Speaking at an analyst panel discussion during the ACORD/LOMA Insurance Systems Forum here, Craig Weber, senior vice president with Celent's insurance practice, said the insurance industry has a "swagger" about it as companies believe they are ready to move forward from the financial crisis.
He said many of Celent's clients feel they have weathered the storm of the recession, and are now looking to be successful in new ways. "We've battened down the hatches," he said, describing insurers' sentiments, "let's take the assets we have and do something."
Matthew Josefowicz, director, Insurance with industry analyst Novarica, said insurers saw how quickly things can change in the financial services sector during the crisis, and now understand the critical importance of agility in technology. "[That] message has gotten through over the last few years," he said.
But Kimberly Harris-Ferrante, a vice president and distinguished analyst at Gartner Research, said agility as a technology concept must be balanced by customer intelligence--understanding who the customers are and what they want--otherwise insurers will simply have great new ways to make the same old products. "Just being agile doesn't work," she said.
Mr.
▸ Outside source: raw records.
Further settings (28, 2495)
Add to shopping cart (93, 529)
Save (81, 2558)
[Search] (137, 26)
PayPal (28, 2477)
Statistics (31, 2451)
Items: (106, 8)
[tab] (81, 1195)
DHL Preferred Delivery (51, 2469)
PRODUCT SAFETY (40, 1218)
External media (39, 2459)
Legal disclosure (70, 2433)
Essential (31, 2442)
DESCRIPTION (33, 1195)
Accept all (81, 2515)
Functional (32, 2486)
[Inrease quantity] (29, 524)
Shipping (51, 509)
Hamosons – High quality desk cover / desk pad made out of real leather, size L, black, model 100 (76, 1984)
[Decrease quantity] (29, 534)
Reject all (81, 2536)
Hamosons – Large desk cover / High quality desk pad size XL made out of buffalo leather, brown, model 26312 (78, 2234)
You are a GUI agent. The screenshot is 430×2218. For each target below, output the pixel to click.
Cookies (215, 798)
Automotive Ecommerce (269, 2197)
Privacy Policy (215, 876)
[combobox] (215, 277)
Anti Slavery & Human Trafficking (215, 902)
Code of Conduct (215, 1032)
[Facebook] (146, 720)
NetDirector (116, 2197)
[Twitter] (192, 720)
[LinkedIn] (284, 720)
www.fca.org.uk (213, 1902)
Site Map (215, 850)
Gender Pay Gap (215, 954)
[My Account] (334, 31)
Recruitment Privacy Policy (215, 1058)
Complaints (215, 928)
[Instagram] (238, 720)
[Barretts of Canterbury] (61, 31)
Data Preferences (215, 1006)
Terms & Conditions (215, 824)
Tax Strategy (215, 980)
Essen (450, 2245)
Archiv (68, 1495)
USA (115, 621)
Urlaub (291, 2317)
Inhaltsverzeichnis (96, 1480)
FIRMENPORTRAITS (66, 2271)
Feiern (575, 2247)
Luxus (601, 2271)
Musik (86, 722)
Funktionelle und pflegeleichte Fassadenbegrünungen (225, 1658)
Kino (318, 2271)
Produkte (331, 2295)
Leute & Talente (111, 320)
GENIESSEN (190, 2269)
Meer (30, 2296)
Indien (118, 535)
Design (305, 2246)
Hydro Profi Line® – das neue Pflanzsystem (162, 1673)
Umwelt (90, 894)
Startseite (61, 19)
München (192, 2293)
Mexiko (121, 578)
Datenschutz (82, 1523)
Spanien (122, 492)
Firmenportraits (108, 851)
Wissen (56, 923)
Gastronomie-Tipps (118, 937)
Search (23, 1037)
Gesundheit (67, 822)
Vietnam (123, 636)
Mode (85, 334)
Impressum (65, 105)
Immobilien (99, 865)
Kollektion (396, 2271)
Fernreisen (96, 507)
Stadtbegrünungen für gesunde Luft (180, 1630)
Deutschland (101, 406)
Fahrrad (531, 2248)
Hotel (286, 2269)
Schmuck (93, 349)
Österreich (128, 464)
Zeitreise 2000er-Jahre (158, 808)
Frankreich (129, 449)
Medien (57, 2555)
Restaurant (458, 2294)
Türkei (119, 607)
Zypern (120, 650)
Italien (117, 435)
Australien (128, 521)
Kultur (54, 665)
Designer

Weber said some carriers overplay agility as a short term need. Companies pay a lot of money for agile systems, he said, but he questioned how much value these insurers will get from those systems within six months.
Even with a "Ferrari system," he noted, the realities of the business mean it still takes time to get products into the marketplace.
Mr. Josefowicz said some executives will always believe it is "cheaper to do nothing," but he said companies should look beyond the short term or else it will be the "same drill" when they are unable to bring products to the marketplace faster going forward.
He also said the industry should begin to examine whether it can take all of the information it has about loss prevention and turn that into perceived value for customers. Consumers have a negative view of the industry, he said, because insurers are only visible when something bad happens.
Ms. Harris-Ferrante said a client of hers in Florida has made strides in this area.
She said as a hurricane approaches the region, the carrier pulls up its clients in the storm's path and calls them to discuss mitigation. The insurer also attempts to find clients deals for mitigation efforts at home improvement stores in the area.